観光客で混雑する五条坂の交差点で交通整理に当たる誘導員。「東山3K」の発足当初からの取り組みだ(京都市東山区)

 京都市東山区内の社寺や企業などで組織する東山「観光・交通・環境」協力会議(東山3K)が、今秋で設立15年を迎えた。増え続ける観光客と、市民の日常をいかに共存させるか。その歩みからは、他の地域に先駆けて「オーバーツーリズム」に向き合い続けてきた同区の労苦が見えてくる。

■歩道誘導や外国語マップ作る
 「信号変わりまーす」「広がらないで」。紅葉シーズンを迎えた五条坂。警備員が交差点で手を広げ、横断歩道の観光客を誘導する。身に着けているベストには「協力会議」の名が記されている。
 交通誘導員の配置は、東山3Kが発足した2005年から続く。当時、京都市の年間観光客数は4500万人を超え、全国から流入する車やバスが交通渋滞を招き、歩道は観光客で混雑するなど、市民生活に深刻な影響を与えていた。
 東山3Kは社寺や商店街、ホテル、まちづくり団体などで構成。会員が負担した協力金を元に、環境改善に向けた事業を展開する。東山区役所が事務局を務めるが、公金は入れず、民間主導で取り組みを続ける。
 誘導員の配置とともに初期から力を入れるのはトイレ不足の問題。当時はコンビニのトイレ貸し出しもまだ一般的ではなく、観光客が民家に駆け込む事態も頻発していた。観光ルートの公共施設や商店、コンビニなどへ、トイレの開放に協力を求め、ペーパー代や清掃の実費を負担することで支えた。
 当初36団体だった協力会員も、今では65団体まで拡大した。区まちづくり推進課は「東山は区域が狭く、問題意識を共有しやすかったから、他の地域には無い形で団結できたのでは」と話す。
 08年には年間観光客数が5千万人を突破。

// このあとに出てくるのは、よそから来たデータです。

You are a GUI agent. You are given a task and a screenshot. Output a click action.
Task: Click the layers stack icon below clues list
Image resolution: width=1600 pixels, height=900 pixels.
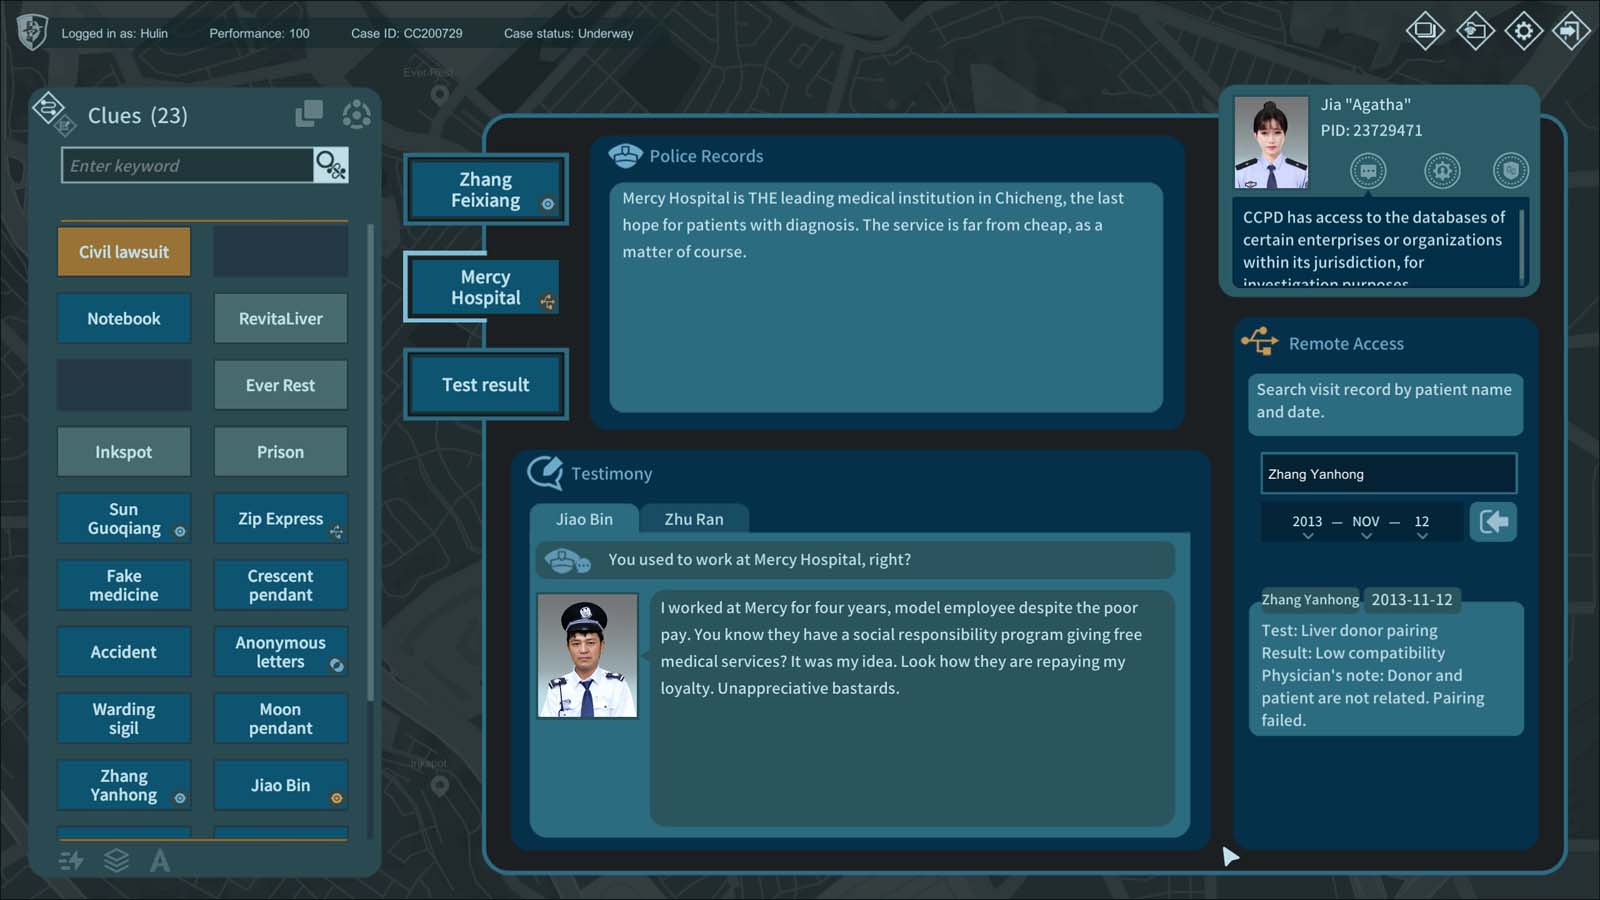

さらに近年は外国人が急増し、昨年の外国人宿泊者数は450万人超に。祇園町南側地区での迷惑行為が顕在化するなど、課題も新たな局面に入った。東山3Kの活動も、観光客と住民双方に異文化への理解を求め、円滑なコミュニケーションを促すような内容のものが増えつつある。
 具体的には、英語と中国語、韓国語版の散策マップ▽日本語と対訳された各言語の単語や、例文を指さすだけで道案内ができるマップ▽バス停周辺での観光客の混雑を防ぐため、停留所の配置を明示した地図―などをこの間に製作。多くの課題がある中でもより焦点を絞る形で、効果的な取り組みを目指す。
 東山3Kの発足当初から議長を務めている川崎純性・六波羅蜜寺住職は「いつまでも住み続けたい、訪れたい魅力溢れるまちの実現に向け、これからも知恵を結集したい」としている。